Artigo

O lado bom da chatice

As eleições no Uruguai ensinam algo extremamente importante para o mundo

Yamandú Orsi será o novo presidente do Uruguai -  (crédito: Santiago Mazzarovich / AFP)
Yamandú Orsi será o novo presidente do Uruguai - (crédito: Santiago Mazzarovich / AFP)

Entre tantas coisas acontecendo no mundo a cada instante, uma eleição pode até ter passado despercebida por algumas pessoas: a decisão, em segundo turno, do novo presidente do Uruguai. Apesar da calmaria — bem inusitada para um contexto de eleições presidenciais —, o novo pleito dos vizinhos do sul ensina algo extremamente importante para o mundo: o lado bom da chatice.

Tive a oportunidade de participar da apuração dessa eleição e, como jornalista, alguns aspectos saltam aos olhos. Pouco antes da apuração das urnas ter chegado a 95% (já por volta das 22h20, horário de Brasília), o candidato "perdedor", Álvaro Delgado, foi a público confirmar a vitória do oponente, Yamandú Orsi. "Hoje, os uruguaios definiram quem exercerá a Presidência da República. E quero enviar aqui, com todos esses atores da coalizão, um grande abraço e saudações a Yamandú Orsi", disse Delgado em um palco da aliança governante em Montevidéu.

Já imaginou? Um candidato parabenizando o oponente por uma vitória durante as eleições? Parece algo até literário em alguns cantos do mundo. E não para por aí.

As manifestações sobre a vitória de Orsi não ganharam contorno de final de Copa do Mundo nas ruas de Montevidéu. Pelo contrário. Grupos de apoiadores ficaram dentro de eventos de campanha — e não tentaram destruir prédios públicos. Os candidatos não foram para o X (antigo Twitter) alfinetar os oponentes. Tudo parece tão diferente do cenário político do mundo afora.

A calmaria que envolveu o pleito uruguaio ganhou, de forma leviana, a alcunha de "chato". Algumas matérias jornalísticas ousaram conclamar as eleições como "sem emoção".

Nada mais incorreto.

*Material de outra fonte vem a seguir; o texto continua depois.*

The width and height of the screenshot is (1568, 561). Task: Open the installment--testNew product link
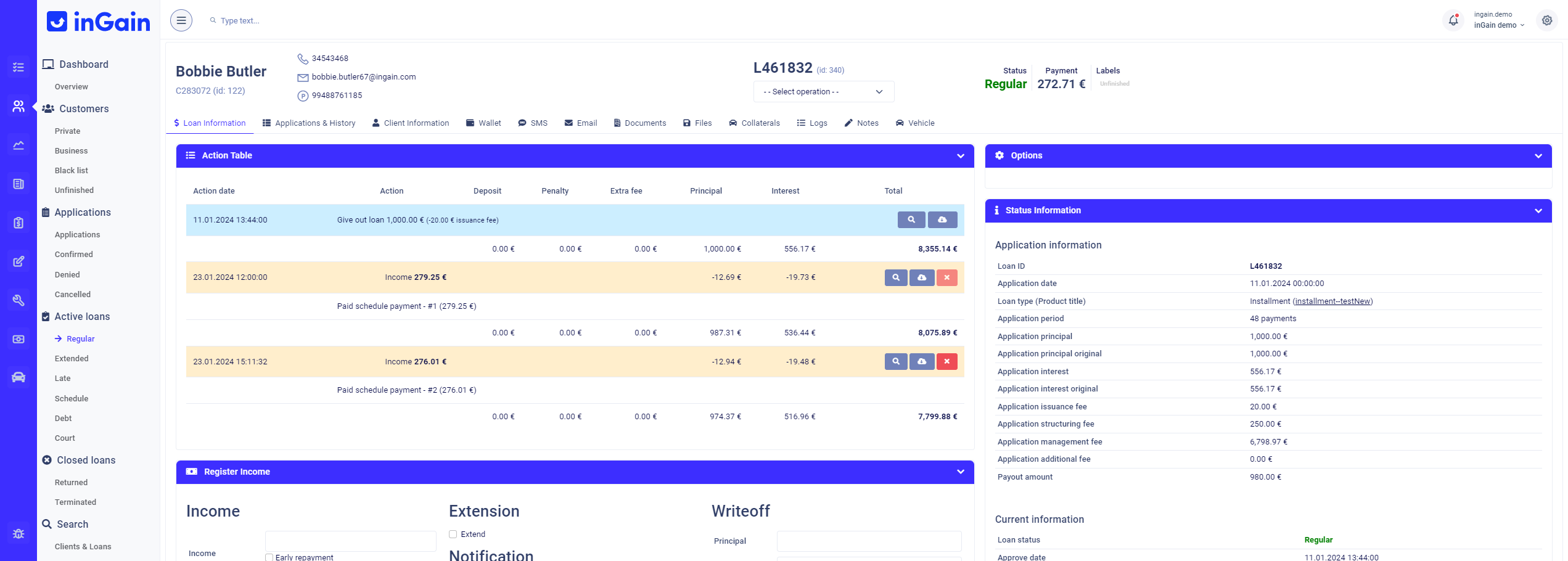tap(1333, 301)
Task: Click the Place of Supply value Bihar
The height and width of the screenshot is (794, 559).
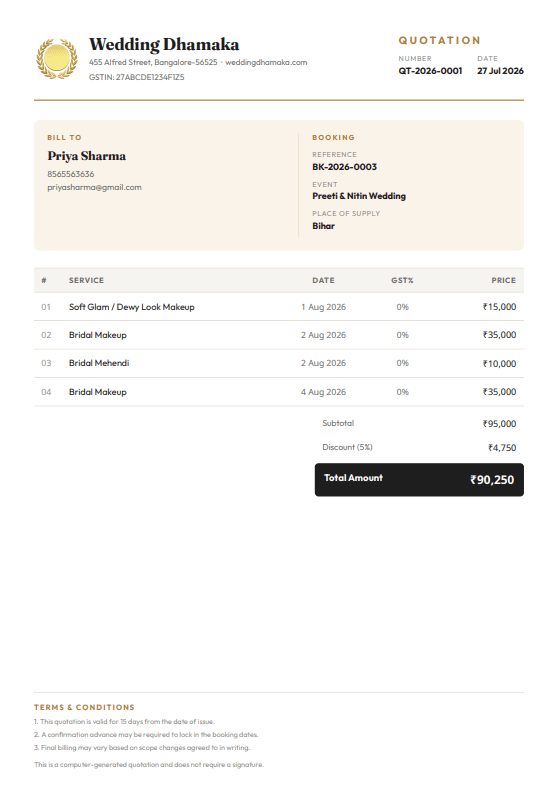Action: point(323,226)
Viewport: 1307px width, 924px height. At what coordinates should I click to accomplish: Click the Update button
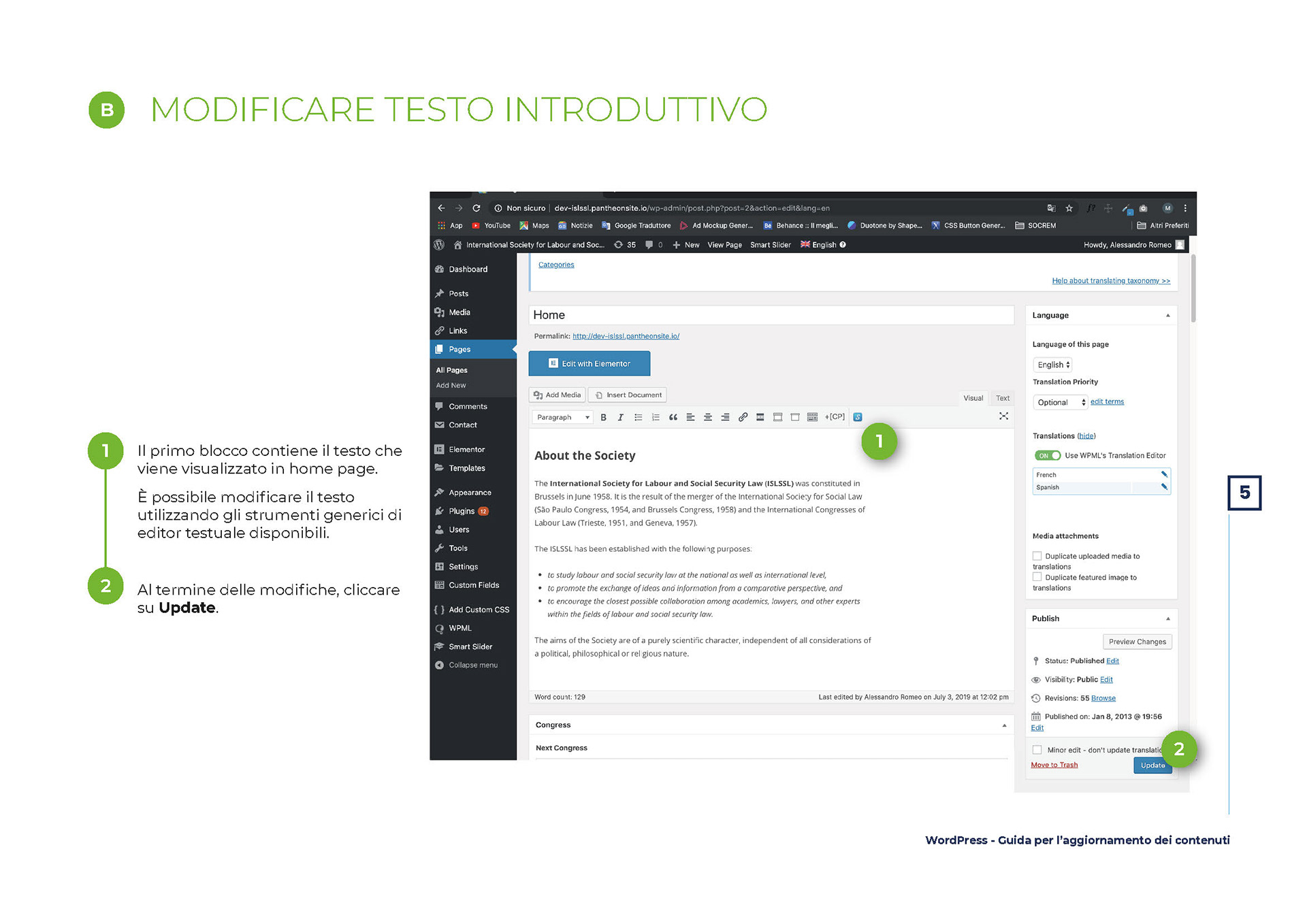click(1152, 765)
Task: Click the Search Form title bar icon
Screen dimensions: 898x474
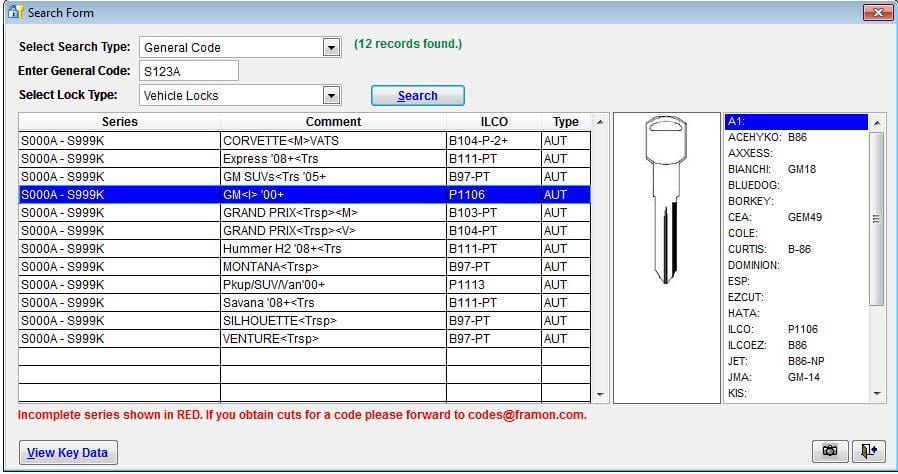Action: point(14,12)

Ao observar o fim de uma eleição em que existe o mínimo de respeito entre os atores políticos, pude perceber que falta a outras nações a experiência de lidar com esse lado mais estável da política.

Essa habilidade faz parte da história uruguaia. O país exerce uma firmeza política invejável não só para a América Latina, mas para o mundo todo. Em um cenário de presidente deposto no Paraguai, a perpetuação de um regime ditatorial na Venezuela, a reeleição inédita que desafiou a Constituição de El Salvador e tudo o que ocorreu (e vem ocorrendo) na disputa de poder brasileira, uma coisa fica claro: a política pede desesperadamente por dias mais entediantes.

Imagino que certas pessoas ganhem com toda a "emoção" política desencadeada ao longo de um pleito. O suor na mão, a sensação de tudo ou nada durante a contagem dos votos, o olhar fixo no site do Tribunal Superior Eleitoral (TSE) e o coração palpitando (talvez em presságio de um infarto). Contudo, chegou a hora de refletir um pouco sobre como a "chatice" da disputa governamental uruguaia faz bem.

Em um país com quase 3 milhões de pessoas (e cerca de 12 milhões de cabeças de gado), a estabilidade do Uruguai deveria inspirar os brasileiros a sonhar com uma política um pouco mais estável e menos apocalíptica.